Mrs. Moyo farms in Jambezi, about 300 kilometres north of Bulawayo. She credits much of her success to conservation agriculture techniques. But she also grows traditional crop varieties and sells their seeds to other farmers.
The changing climate means that rainfall is unpredictable in Mrs. Moyo’s area. So she has decided to plant every inch of her small plot with traditional seed varieties. She says the traditional varieties are resilient when conditions are difficult, and give her a variety of food throughout the year.
Yields from shop-bought, hybrid seeds can be significantly higher when conditions are right. But the weather is making seasons more unpredictable. Farmers like Mrs. Moyo are trying to find the right mix of resilience and reliable yield to adjust to the changing climate. And they are starting to believe that traditional seed varieties are part of the answer.
For generations, farmers have saved part of their harvest to plant the following season. Traditional seed has much wider genetic variety, an especially beneficial attribute in bad seasons.
Mrs. Moyo has grown both hybrid and traditional varieties of maize. She says that hybrid seeds can mature early and produce high yields in good years. But, she says, “In a bad season, it is mostly the [traditional varieties] that give me a good yield.”
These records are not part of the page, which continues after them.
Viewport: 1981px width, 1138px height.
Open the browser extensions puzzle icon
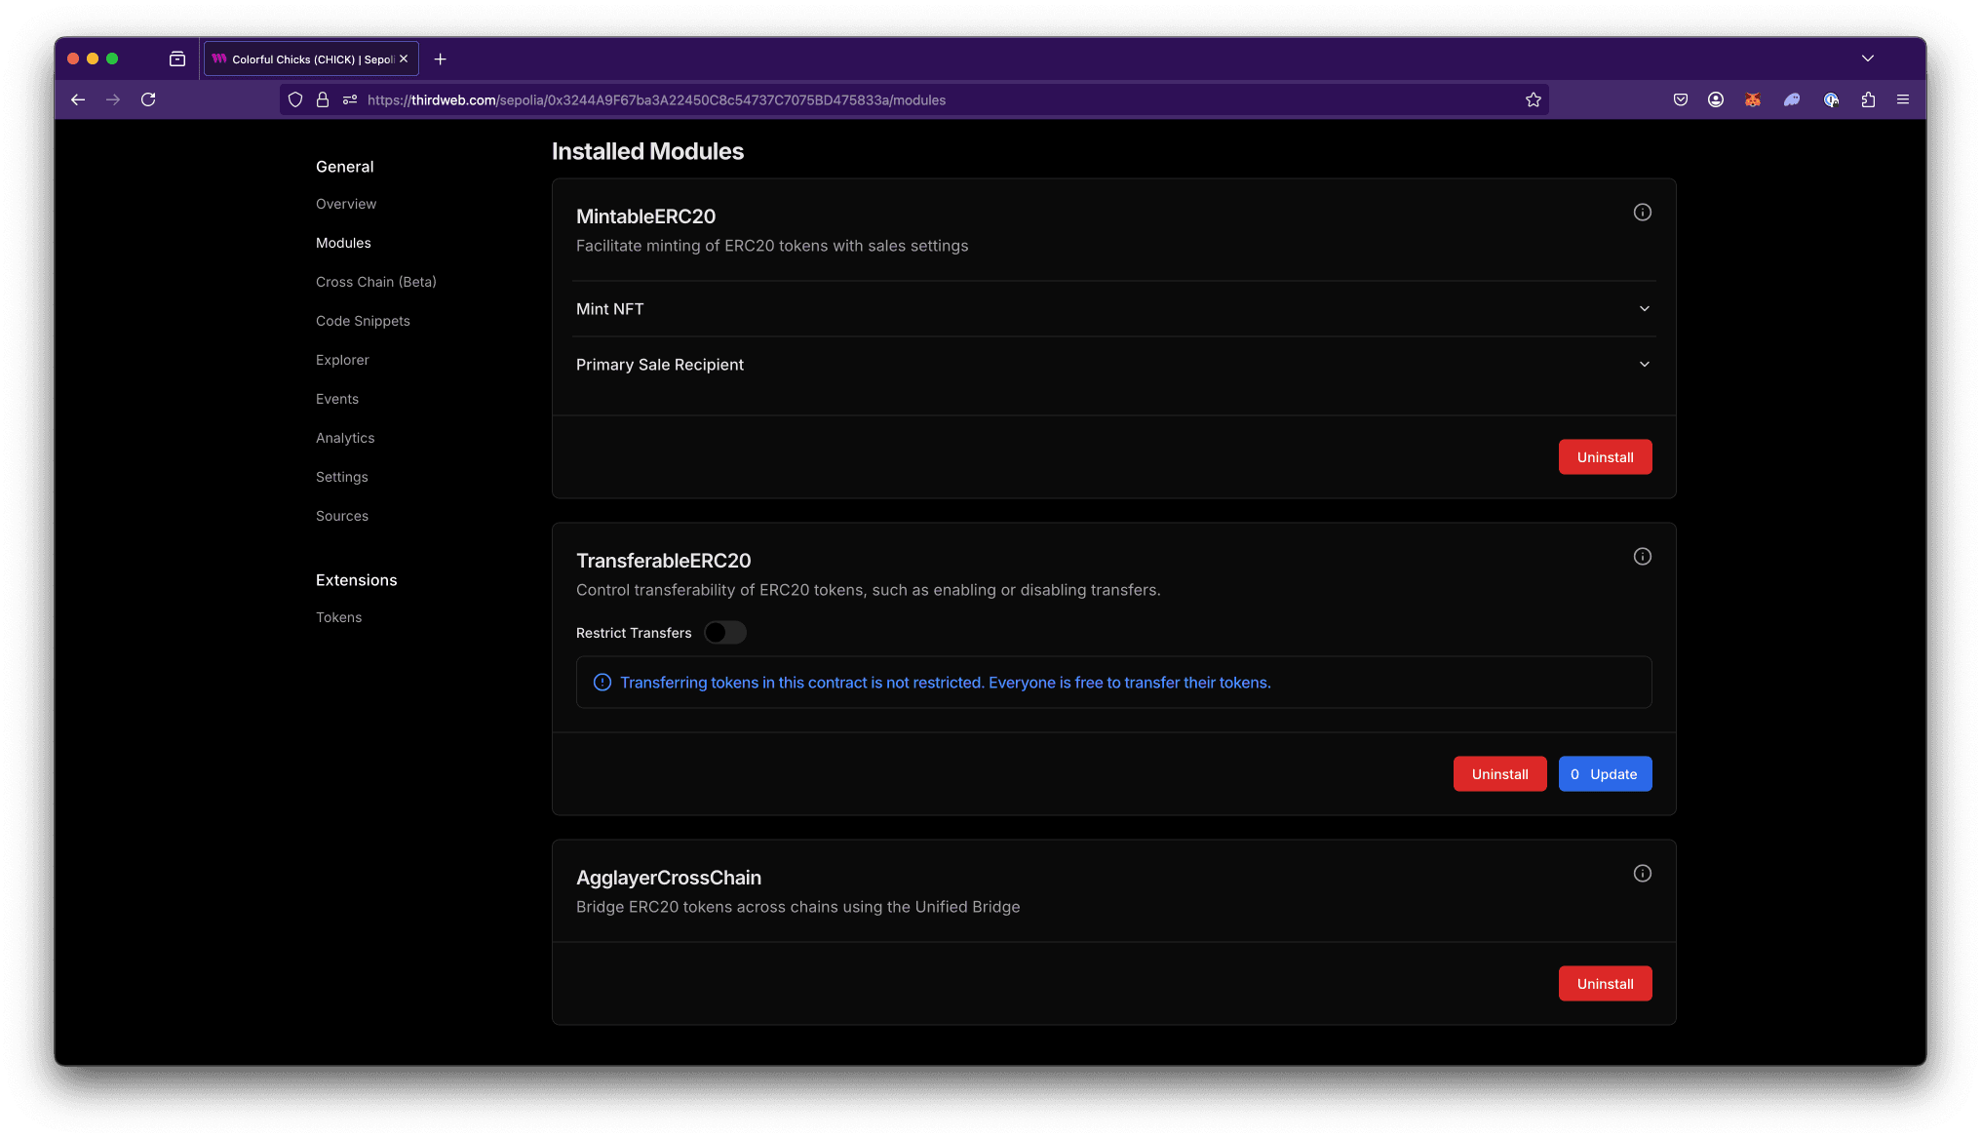point(1867,100)
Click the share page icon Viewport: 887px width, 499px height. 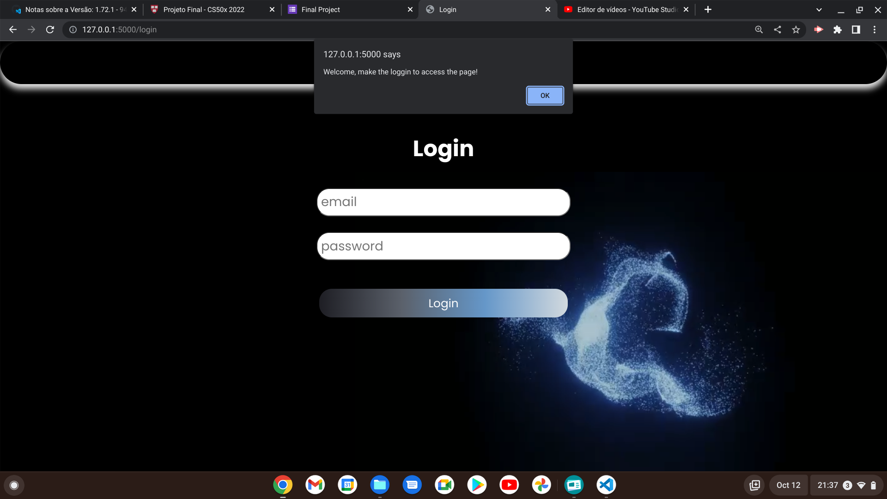pyautogui.click(x=778, y=30)
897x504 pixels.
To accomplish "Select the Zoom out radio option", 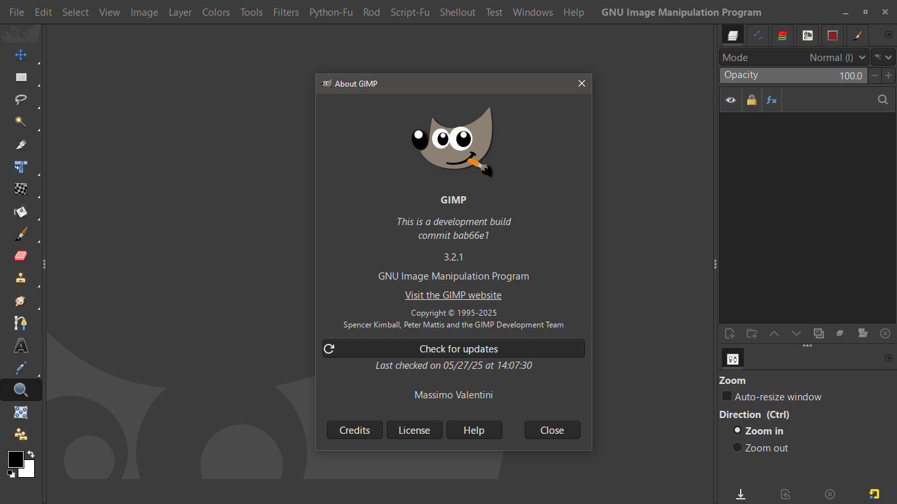I will (x=737, y=448).
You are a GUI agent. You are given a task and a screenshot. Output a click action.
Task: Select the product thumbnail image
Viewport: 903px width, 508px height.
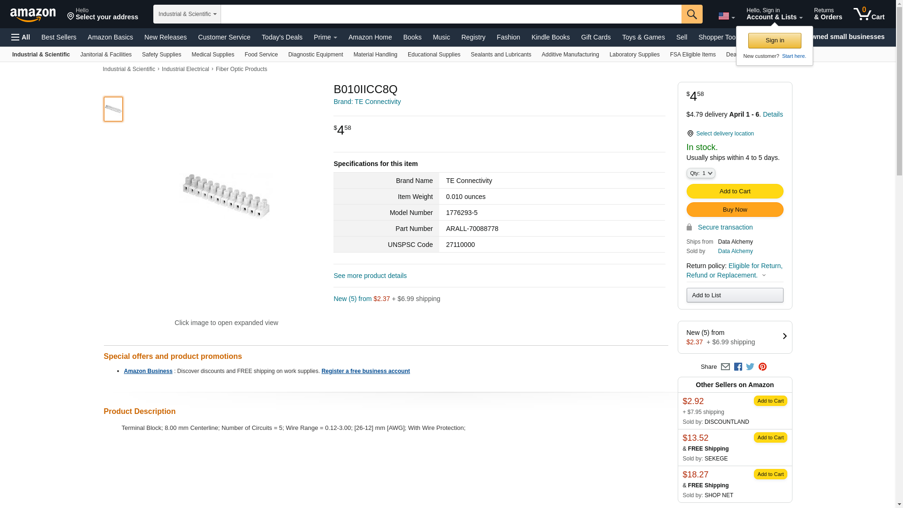point(113,109)
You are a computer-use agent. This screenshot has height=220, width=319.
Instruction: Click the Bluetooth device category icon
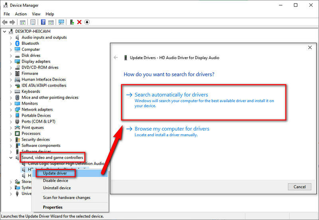(18, 43)
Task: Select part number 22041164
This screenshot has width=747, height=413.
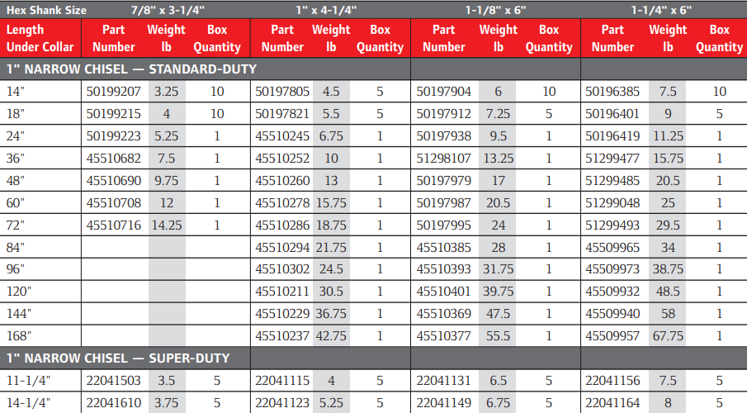Action: pos(612,403)
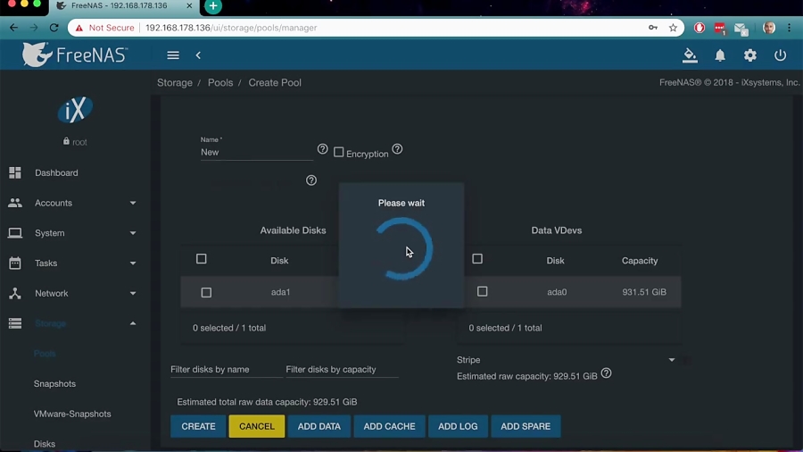Screen dimensions: 803x452
Task: Select the ada1 disk checkbox
Action: pyautogui.click(x=206, y=292)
She plants two crops a year, and produces an average of two tonnes of seed. She sells half of her maize as seed for about $1 US a kilo. At this price, she can earn more than $2,000 US per year. She keeps the rest to feed her family, and to plant next season.
Ivy Nyoni has been growing traditional seeds for five years. She harvests between one and three tonnes of seeds annually. Last season, she made more than $2,000 US by selling the seeds. She says, “The project has enabled me to build my house, pay school fees for my children, and raise chickens and rear goats.”
Moses Siambi is a principal scientist with the International Crops Research Institute for the Semi-Arid Tropics. He says traditional varieties have low yields, and do not produce enough for farmers to sell their surplus.
He adds: “Farmers should be encouraged to grow hybrids because the productivity of [traditional varieties] is low. [Farmers] will never produce enough to sell and send their children to school.”
But Mrs. Moyo disagrees. She says that selling some of her produce as seed earns enough money for her family. She also believes that traditional varieties have greater resilience, an important advantage in a changing climate.